Although it may drive a slight decline in the nation's overall carbon dioxide emissions in the next decade, the U.S. Environmental Protection Agency's proposed Affordable Clean Energy, or ACE, rule will raise the output of carbon and/or criteria pollutants in roughly 20 states, a new study found.
Further out, the rule even could cause U.S. power-sector CO2 emissions to exceed levels that otherwise would occur with no policy in place, according to a new analysis published by Environmental Research Letters.

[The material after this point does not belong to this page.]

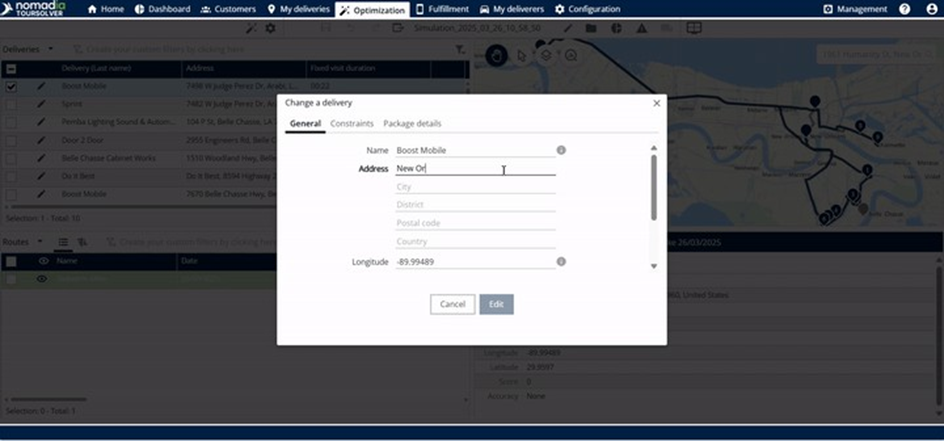Screen dimensions: 944x441
Task: Click the info icon beside Longitude field
Action: tap(561, 262)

The ACE rule seeks to improve the efficiency of existing U.S. coal-fired power plants, but the heat rate improvements upon which it is based could prompt more coal units to operate or some plants to run more frequently, the analysis said. That could cause a "rebound effect" that ultimately could increase carbon output in many states compared with no rule, said the report, which was put together by researchers with Resources for the Future, the Harvard T.H. Chan School of Public Health, and other universities and organizations.

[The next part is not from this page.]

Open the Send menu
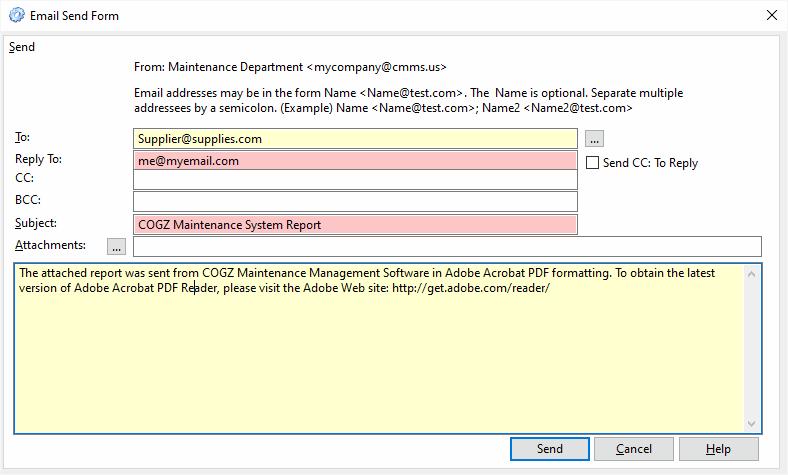The width and height of the screenshot is (788, 475). 22,47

Despite achieving a modest reduction in nationwide power-sector CO2 emissions, the ACE rule could increase carbon output in 2030 by up to 8.7% in 18 states plus the District of Columbia compared to no policy, the study found. States that could see increases include California, Texas, New York and many southeastern coastal states, including Florida. The study also found that the ACE rule could increase SO2 emissions in 18 states and raise NOx output in 20 states plus D.C. in 2030 compared with no rule.

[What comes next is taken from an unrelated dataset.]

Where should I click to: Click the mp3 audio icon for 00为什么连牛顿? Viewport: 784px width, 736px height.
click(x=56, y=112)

The analysis suggested that by 2050, national CO2 emissions under the ACE rule would exceed emissions that would occur without any policy under two out of three heat-rate improvement scenarios as a result of plants potentially delaying retirement because their operations costs will be lower. Under the third scenario, which assumes existing coal plants achieve a uniform 4.5% heat rate improvement at a cost of $100/kW, emissions under the ACE rule could be lower than without any policy in place, but achieving that efficiency target would be difficult, the report said.
To reach their conclusions, report authors used results from the EPA's own power-sector model for the ACE rule. They also compared their findings to additional EPA ACE scenarios and modeling results for similar policies.
"Our findings demonstrate the importance of considering the emissions rebound effect and sub-national emissions impacts in evaluating the ACE and similar policies targeting heat rate improvements," the study said.
The ACE rule is intended to replace the Obama administration's Clean Power Plan, which established state-specific carbon emissions rate limits for all existing fossil fuel-fired plants. The Trump administration has proposed to repeal the Clean Power Plan, which the U.S. Supreme Court placed on hold in February 2016 pending the outcome of lawsuits against the regulation.
The study published in Environmental Research Letters said carbon emissions under the Clean Power Plan would have been lower through 2050 than with the ACE rule. But the EPA defended its proposed new rule, which it said would reduce U.S. greenhouse gas emissions 34% from 2005 levels when fully implemented.
"[The Clean Power Plan] did not result in any reduction in CO2 because it was legally problematic and stayed by the U.S. Supreme Court," agency spokesman John Konkus said. "ACE, on the other hand, would continue to reduce emissions across the nation."
The ACE rule would allow states to make their own plans for lowering greenhouse gas emissions from existing coal-fired plants. The EPA's proposed "best system of emission reduction" for those sources would be heat-rate improvements that can be achieved through a range of "candidate technologies," including steam turbine upgrades and computer modeling to optimize emissions control technologies. Once the ACE rule is finalized, states would have three years to form their implementation plans.
By contrast, the Clean Power Plan would allow states to hit their specific emissions rate targets through several "building blocks," including shifting generation to lower-emitting plants such as those running on natural gas or renewable energy.